▶ [To do] Please write out word for word the opening lines of the material, including the line with "Click the $80B" as the last.

----------

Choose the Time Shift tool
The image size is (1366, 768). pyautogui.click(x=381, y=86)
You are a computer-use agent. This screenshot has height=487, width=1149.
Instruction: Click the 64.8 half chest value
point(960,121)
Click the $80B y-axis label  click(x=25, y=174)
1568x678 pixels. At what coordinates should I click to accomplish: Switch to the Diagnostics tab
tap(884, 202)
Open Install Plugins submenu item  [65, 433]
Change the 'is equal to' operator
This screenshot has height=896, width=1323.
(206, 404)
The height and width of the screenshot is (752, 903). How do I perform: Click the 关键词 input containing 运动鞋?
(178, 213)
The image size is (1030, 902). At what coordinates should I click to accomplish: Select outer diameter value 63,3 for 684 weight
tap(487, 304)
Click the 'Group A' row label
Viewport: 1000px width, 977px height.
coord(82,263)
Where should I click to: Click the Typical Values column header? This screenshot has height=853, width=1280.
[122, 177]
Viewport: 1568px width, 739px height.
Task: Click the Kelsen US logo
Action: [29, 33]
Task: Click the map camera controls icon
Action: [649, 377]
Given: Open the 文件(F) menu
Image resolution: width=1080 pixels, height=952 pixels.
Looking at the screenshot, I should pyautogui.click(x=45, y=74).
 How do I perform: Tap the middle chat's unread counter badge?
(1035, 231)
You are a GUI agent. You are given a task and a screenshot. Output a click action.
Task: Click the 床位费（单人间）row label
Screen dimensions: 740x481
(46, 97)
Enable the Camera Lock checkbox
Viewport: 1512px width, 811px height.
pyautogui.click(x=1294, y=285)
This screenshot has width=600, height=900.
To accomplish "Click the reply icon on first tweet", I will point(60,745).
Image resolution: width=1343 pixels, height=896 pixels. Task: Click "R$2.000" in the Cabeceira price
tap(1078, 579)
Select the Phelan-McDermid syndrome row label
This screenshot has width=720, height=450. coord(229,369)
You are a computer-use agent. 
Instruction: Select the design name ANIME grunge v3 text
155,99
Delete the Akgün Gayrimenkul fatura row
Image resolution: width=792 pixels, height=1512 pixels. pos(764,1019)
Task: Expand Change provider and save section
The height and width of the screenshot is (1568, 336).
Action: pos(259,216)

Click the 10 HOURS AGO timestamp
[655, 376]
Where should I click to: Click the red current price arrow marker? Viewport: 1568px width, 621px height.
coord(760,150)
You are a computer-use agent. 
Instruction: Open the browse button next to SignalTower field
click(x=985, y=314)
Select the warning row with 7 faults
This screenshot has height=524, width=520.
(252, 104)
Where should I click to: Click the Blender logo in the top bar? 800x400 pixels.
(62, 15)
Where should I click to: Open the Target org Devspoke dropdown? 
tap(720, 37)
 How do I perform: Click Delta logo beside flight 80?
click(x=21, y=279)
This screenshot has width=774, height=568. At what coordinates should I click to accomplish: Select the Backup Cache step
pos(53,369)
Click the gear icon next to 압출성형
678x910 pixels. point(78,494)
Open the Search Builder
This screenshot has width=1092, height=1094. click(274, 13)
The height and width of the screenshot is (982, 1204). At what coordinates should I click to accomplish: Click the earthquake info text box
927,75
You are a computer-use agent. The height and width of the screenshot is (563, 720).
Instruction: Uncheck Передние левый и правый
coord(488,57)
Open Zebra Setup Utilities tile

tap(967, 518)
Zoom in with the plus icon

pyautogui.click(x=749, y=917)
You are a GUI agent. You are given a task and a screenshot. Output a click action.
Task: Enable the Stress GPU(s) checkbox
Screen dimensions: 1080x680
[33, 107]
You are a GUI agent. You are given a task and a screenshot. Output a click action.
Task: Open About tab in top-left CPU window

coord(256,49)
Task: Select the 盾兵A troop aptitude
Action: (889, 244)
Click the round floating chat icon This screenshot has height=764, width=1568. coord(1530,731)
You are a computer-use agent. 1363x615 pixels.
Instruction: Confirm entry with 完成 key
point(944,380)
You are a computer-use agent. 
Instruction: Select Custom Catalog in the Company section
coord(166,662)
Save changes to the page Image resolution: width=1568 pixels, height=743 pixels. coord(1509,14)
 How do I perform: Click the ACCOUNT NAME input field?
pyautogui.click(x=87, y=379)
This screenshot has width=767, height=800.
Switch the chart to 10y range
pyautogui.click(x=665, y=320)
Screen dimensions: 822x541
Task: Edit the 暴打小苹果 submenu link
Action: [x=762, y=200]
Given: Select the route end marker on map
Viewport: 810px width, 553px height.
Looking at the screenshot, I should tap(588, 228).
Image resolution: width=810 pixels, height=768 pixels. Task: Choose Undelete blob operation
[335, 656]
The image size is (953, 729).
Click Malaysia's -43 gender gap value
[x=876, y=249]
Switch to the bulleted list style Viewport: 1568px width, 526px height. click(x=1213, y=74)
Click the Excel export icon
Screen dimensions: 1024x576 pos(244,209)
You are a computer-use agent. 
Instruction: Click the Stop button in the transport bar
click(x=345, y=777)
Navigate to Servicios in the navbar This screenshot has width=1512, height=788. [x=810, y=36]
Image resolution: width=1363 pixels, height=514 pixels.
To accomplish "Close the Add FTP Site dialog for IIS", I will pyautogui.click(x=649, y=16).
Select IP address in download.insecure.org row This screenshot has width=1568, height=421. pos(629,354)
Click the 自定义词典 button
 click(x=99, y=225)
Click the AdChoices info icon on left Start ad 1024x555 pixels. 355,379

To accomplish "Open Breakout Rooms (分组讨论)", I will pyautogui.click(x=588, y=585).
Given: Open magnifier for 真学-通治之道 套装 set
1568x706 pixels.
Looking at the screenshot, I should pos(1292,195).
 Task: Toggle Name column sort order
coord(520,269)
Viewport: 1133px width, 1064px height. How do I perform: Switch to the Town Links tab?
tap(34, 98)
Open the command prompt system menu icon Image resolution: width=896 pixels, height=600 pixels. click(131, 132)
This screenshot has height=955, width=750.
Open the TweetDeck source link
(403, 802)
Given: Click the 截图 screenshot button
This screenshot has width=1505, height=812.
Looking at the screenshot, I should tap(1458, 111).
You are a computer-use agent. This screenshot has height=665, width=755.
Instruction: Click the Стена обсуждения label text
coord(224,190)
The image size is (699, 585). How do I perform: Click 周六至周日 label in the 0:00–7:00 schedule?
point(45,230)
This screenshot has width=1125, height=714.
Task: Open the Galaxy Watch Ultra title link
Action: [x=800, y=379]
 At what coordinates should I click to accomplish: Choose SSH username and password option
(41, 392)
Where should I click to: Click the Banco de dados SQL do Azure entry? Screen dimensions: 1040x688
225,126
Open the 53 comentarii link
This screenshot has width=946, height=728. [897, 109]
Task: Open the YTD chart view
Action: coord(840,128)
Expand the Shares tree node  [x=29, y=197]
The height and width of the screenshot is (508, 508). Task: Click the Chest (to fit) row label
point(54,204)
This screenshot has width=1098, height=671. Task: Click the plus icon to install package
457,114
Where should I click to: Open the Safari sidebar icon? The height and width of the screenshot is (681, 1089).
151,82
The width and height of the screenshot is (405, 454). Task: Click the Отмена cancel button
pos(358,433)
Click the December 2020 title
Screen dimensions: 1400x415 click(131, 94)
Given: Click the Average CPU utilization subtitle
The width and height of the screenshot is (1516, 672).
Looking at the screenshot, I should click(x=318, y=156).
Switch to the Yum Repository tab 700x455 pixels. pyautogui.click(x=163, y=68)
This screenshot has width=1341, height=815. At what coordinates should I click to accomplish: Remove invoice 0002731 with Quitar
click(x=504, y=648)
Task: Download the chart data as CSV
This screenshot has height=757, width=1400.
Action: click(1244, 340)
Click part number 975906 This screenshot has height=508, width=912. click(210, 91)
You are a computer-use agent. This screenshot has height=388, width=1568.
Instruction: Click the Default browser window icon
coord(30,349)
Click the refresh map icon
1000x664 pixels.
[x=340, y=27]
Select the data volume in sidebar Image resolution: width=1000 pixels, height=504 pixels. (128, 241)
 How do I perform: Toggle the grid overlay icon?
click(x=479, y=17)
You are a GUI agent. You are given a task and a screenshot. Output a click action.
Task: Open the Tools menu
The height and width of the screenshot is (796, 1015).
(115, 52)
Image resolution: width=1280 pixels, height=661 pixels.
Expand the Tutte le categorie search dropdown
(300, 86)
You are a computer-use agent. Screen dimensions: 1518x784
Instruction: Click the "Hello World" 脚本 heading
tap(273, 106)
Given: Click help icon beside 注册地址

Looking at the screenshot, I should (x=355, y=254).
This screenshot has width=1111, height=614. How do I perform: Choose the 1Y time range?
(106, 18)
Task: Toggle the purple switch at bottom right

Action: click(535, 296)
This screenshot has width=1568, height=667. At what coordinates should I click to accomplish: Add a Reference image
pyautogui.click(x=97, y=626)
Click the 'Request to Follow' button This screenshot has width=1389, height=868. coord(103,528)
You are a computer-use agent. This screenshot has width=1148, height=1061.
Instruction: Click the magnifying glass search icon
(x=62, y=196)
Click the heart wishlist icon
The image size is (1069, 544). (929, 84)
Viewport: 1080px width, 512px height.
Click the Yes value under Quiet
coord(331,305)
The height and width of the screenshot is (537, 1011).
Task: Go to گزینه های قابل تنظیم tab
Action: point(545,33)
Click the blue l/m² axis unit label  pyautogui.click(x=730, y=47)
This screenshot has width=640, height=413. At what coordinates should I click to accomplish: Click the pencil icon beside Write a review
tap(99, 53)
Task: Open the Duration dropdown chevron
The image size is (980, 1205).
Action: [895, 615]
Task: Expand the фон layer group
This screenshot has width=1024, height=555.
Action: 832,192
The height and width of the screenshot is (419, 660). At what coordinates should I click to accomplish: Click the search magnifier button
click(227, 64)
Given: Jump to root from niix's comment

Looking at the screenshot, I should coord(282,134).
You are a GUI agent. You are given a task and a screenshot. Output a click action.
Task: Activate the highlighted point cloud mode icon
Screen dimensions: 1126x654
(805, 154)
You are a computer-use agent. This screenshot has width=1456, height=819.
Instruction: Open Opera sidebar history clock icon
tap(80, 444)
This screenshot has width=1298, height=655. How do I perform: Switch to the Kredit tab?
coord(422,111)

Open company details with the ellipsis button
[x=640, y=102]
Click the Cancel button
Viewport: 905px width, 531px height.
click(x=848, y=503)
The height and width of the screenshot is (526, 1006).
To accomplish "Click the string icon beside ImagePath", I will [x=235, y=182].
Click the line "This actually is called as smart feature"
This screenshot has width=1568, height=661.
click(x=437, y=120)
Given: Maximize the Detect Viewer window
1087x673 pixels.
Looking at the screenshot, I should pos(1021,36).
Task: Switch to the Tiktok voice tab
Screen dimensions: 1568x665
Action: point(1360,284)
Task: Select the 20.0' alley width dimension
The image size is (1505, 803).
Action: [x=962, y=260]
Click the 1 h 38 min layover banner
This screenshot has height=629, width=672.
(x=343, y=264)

----------

▶ [Final answer]
Choose the Time Shift tool
The image size is (1366, 768). pyautogui.click(x=381, y=86)
You are a computer-use agent. This screenshot has height=487, width=1149.
Instruction: Click the 64.8 half chest value
point(960,121)
Click the $80B y-axis label  click(x=25, y=174)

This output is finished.